Selected extract:
Senator Nolin: I think His Honour should address this inconsistency before we vote on the bill. We are being asked to adopt two paragraphs that would have the same number in the same clause. Before we can properly vote on the amendments, I think His Honour should clear up this matter.
I feel very strongly that there cannot be two paragraphs with completely different text that share the same number. I implore His Honour to intervene so that we can vote on this bill properly.
The Hon. the Speaker: Honourable senators, the question before the chamber is very clear and if, over the course of debate, other amendments are proposed, that is a different question. If there are no amendments, then we will be debating the amendments proposed by Senator Carignan, seconded by Senator Demers.
Hon. Joan Fraser: Honourable senators, I do not think Senator Nolin phrased this as a point of order but, if necessary, I will. Senator Nolin has drawn our attention to the fact that the material before us gives two identically worded instructions to do "the following," except that "the following" is different in the two cases. I think Senator Nolin has a valid point in saying that we need clarification on this matter, so I am seeking that from you, Your Honour. If it takes a point of order, would you consider it to be a point of order?
The Hon. the Speaker: I do not consider it to be a point of order. I think that we have identified something in debate and, when we identify something in debate that needs modification, the way to deal with it is to move an amendment to see whether or not the house agrees to make that change.
Senator Murray: The bill was amended by the House of Commons.
The Hon. the Speaker: Exactly, and we are dealing with that amendment. If we do not like the wording, then this house has available to it options that should be presented to the house by way of a clear question that it can deal with.
(On motion of Senator Banks, debate adjourned.)
Hon. Claude Carignan moved second reading of Bill C-21, An Act to amend the Criminal Code (sentencing for fraud).
He said: Honourable senators, I am grateful for the opportunity to speak to Bill C-21, which addresses the important issue of enhancing the sentencing provisions for fraud.
Frauds come in all shapes and sizes and Canadians are at risk in virtually all aspects of their lives. It is clear that fraud is a problem on which we need to focus our attention. Today's fraudsters are highly sophisticated and anyone can become a victim.
It is harder and harder for Canadians to tell the legitimate businesses from the scams. The result is that Canadians and foreigners are being defrauded of millions.
Securities fraud also diminishes the confidence of Canadians in capital markets, in Canadian companies and in the regulatory authorities tasked with ensuring that transactions are open, transparent and fair.

Stored data:

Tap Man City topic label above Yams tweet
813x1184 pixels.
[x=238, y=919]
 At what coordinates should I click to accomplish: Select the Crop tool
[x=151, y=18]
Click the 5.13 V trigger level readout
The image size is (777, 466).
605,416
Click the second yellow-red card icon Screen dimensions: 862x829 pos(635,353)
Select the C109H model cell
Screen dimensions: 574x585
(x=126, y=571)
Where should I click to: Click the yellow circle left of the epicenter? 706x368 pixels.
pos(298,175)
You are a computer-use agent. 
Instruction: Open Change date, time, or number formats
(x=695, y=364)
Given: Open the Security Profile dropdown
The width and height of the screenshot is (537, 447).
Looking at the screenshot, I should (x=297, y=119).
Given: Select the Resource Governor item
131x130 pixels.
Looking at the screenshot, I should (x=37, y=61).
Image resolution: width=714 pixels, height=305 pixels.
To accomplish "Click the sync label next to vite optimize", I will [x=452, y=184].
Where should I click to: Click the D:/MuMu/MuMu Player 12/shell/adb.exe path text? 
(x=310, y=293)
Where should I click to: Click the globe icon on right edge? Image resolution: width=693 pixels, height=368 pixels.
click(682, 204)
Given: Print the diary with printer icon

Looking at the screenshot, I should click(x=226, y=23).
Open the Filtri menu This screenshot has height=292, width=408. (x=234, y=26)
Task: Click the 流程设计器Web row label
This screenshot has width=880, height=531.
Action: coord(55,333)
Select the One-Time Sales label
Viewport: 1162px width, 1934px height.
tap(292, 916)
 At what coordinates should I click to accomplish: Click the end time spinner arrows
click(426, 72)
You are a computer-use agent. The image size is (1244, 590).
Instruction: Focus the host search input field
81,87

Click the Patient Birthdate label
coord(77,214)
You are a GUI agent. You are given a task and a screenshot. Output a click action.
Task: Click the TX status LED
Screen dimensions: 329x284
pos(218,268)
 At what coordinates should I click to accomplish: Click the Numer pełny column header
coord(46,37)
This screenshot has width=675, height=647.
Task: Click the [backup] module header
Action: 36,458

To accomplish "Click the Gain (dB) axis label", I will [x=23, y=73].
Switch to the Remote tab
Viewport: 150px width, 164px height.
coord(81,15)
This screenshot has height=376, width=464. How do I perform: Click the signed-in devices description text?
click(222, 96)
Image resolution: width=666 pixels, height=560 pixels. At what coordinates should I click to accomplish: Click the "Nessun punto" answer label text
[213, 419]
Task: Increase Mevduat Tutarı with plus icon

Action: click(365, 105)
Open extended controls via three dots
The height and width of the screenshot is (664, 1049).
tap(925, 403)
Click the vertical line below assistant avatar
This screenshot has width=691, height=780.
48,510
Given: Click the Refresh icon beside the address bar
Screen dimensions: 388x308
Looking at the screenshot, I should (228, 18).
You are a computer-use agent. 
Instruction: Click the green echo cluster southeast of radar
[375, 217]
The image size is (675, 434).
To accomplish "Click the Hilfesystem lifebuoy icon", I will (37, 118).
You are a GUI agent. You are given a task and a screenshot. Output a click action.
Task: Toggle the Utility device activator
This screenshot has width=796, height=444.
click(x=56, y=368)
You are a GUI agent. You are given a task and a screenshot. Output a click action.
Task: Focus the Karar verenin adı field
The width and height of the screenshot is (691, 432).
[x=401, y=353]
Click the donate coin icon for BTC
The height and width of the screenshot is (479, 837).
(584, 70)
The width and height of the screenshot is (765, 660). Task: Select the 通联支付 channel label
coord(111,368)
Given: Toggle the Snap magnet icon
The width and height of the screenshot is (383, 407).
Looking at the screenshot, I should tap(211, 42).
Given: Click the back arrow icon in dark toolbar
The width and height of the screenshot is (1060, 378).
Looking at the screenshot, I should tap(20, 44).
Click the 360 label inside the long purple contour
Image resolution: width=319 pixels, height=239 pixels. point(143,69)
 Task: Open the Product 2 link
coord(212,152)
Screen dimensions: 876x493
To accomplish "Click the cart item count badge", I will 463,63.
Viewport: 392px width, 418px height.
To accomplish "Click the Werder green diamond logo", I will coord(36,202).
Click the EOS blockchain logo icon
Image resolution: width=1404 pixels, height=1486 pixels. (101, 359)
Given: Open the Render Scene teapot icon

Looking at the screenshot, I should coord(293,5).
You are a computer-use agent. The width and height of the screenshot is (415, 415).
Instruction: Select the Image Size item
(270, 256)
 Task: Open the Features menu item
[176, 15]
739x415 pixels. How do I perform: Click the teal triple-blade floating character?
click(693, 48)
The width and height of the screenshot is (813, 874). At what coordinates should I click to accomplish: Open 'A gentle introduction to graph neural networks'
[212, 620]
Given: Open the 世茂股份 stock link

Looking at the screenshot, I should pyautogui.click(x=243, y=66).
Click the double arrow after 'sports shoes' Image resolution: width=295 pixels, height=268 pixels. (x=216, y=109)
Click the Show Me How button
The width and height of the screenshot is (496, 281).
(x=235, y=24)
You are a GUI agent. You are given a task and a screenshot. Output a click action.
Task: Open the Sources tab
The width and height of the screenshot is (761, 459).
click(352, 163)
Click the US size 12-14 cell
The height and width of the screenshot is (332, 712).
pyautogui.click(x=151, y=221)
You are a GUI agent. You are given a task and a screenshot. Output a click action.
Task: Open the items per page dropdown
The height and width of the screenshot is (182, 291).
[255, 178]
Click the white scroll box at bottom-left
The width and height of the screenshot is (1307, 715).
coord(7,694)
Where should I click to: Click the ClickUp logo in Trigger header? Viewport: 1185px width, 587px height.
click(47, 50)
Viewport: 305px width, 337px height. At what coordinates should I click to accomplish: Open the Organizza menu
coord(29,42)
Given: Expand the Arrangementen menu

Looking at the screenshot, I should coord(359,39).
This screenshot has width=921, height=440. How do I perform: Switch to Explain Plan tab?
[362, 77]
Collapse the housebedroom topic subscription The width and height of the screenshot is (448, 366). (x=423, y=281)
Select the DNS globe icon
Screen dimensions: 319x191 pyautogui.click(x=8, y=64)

What this exercise asks:
a – In the Senate debate, rewrite the paragraph beginning "Frauds come in all shapes and sizes" more briefly, keeping its main facts.
b – List every senator mentioned by surname in the Senate debate.
c – Continue the Senate debate from its final sentence.
The records are separate material and are not part of the Senate debate.

Answer set:
a – Fraud takes many forms and puts Canadians at risk in nearly every part of their lives, so it needs attention. Today's fraudsters are highly sophisticated, and anyone can become a victim.

b –
- Nolin
- Carignan
- Demers
- Fraser
- Murray
- Banks

c –
This bill contains a number of measures designed to strengthen sentencing for people who commit serious fraud offences and it also sends the message that these crimes have very serious consequences for victims.
The impact on victims can be enormous and devastating; they can suffer significant harm as a result of the crime and that must be taken into consideration by judges when imposing sentences.
It may be useful to remind honourable senators of the current state of the law with respect to fraud.
The Criminal Code already addresses all forms of white collar crime: securities-related frauds, such as insider trading and accounting frauds that overstate the value of securities issued to shareholders and investors, mass marketing fraud, theft, bribery and forgery, to name just a few of the offences that may apply to a given set of facts.
The maximum penalty for fraud is already high. For fraud over $5,000 the maximum term of imprisonment is 14 years.
This is the highest maximum penalty in the Criminal Code, short of life imprisonment.
Several specific aggravating factors for fraud are provided in the Criminal Code, in addition to those that apply generally to all offences.
The aggravating factors require sentencing courts to increase the penalty imposed when, for example, the value of the fraud exceeds one million dollars, the offence involved a large number of victims, or, in committing the offence, the offender took advantage of the high regard in which he was held in the community.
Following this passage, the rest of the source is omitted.